Hashing Lecture Notes

Jul 16, 2024

Hashing Lecture Notes

Introduction

  • Topic: Hashing
  • Previous lecture: Set data structures (storing items by key, unsorted array, looking up in log n time).
  • Today: Discussing the set interface (dynamic find, insert, delete) and hashing for faster operations.

Static Find

  • Aim: Can we do faster than log n?
  • Introduced new model: Comparison Model (only comparisons between keys are allowed).
  • Comparison Sort Algorithms:
    • Based on key comparisons (equal, less than, greater than).
    • Represented using a Decision Tree, where internal nodes are comparisons and leaves are outputs.
  • Goal: Minimum height of binary tree with n+1 leaves (output n items or not found) is log(n).

Direct Access Arrays

  • Store item in an array at the index of its key.
  • Performance: Constant time for find, insert, delete.
  • Problem: Prohibitively large space requirement if key range is large (e.g., MIT IDs).
  • To overcome: Use more space-efficient structures.

Hashing

  • Concept: Map a large key space to a smaller array using a hash function.
  • Function: h(key) maps key to an array index (0 to m-1).
  • Problem: Collisions (multiple keys mapping to the same index).
  • Solutions:
    • Open Addressing: Find another place in the array (complicated).
    • Chaining: Store a list or other data structure at each array index that manages collisions.

Choosing a Hash Function

  • Division Method: h(k) = k mod m.
    • Works well if keys are uniformly distributed.
  • Universal Hash Function: More generalized approach to ensure better performance.
    • Function: h_a,b(k) = ((a * k + b) mod p) mod m (with random a and b).
    • Ensures key distribution with less probability of clustering.
  • Universality: Ensures probability of two keys colliding is ≤ 1/m.
    • Implication: Expected chain length is constant (1 + (n-1)/m) if m ≈ n.

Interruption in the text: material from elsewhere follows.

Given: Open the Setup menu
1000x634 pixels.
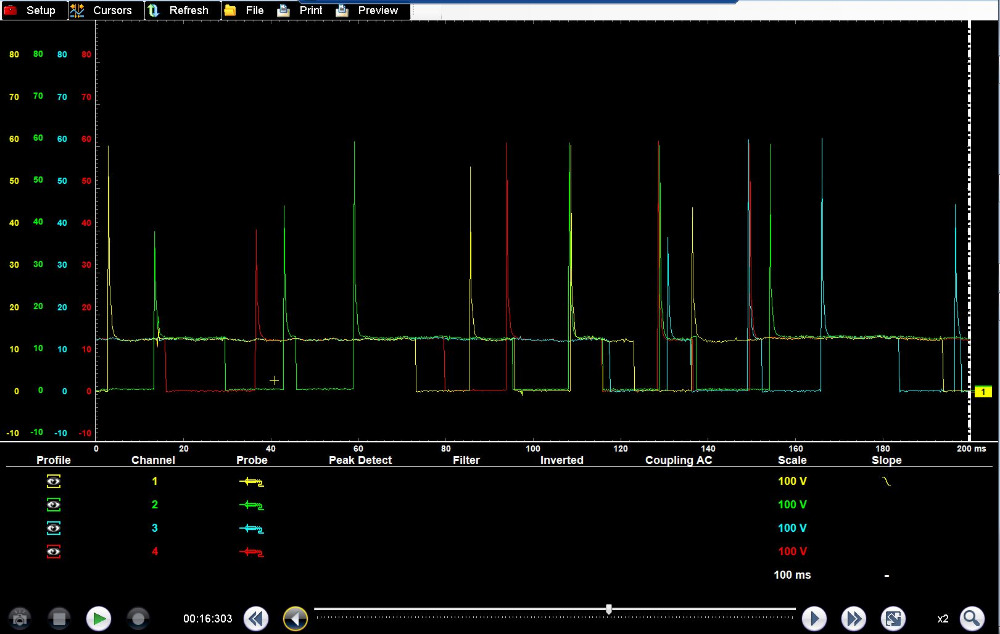Looking at the screenshot, I should click(34, 10).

Making Hash Tables Dynamic

  • As the number of stored keys (n) grows, increase m dynamically.
  • Rebuild: Recreate hash table with larger m to maintain efficiency, similar to dynamic arrays.

Conclusion

  • Hashing allows efficient dynamic set operations even when keys are large integers.
  • Next lecture will focus on faster sorting techniques.